=== Section Start ===

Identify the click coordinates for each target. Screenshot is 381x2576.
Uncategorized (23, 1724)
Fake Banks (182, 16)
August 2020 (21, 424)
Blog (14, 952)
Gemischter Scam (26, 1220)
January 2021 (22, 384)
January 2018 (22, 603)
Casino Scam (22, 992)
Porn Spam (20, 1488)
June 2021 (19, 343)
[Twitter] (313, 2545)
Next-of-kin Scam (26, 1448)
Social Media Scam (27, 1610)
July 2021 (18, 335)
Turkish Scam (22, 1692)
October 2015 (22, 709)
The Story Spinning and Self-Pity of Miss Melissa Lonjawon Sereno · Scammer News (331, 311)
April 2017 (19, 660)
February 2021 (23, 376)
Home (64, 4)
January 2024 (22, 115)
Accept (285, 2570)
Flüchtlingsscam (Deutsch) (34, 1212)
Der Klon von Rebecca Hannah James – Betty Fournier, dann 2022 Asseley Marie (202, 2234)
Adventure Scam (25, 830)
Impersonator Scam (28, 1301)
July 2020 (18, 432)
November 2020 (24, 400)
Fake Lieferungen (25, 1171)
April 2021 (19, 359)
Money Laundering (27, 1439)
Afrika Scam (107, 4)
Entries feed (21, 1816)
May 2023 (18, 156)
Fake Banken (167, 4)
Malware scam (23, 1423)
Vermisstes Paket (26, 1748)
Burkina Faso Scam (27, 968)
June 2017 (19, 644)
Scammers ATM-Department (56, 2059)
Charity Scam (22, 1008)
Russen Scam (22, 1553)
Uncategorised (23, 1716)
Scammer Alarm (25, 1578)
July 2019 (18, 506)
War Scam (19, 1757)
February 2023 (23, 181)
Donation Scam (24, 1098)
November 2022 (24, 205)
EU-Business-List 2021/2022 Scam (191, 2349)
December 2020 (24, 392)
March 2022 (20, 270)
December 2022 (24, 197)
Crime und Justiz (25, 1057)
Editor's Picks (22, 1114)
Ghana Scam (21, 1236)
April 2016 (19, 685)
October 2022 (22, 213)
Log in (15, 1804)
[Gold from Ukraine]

=== Section End ===

Brief:
Among the lines above, which ones hold the string "Fake"? Show them.

Solution for this task:
Fake Banks (182, 16)
Fake Lieferungen (25, 1171)
Fake Banken (167, 4)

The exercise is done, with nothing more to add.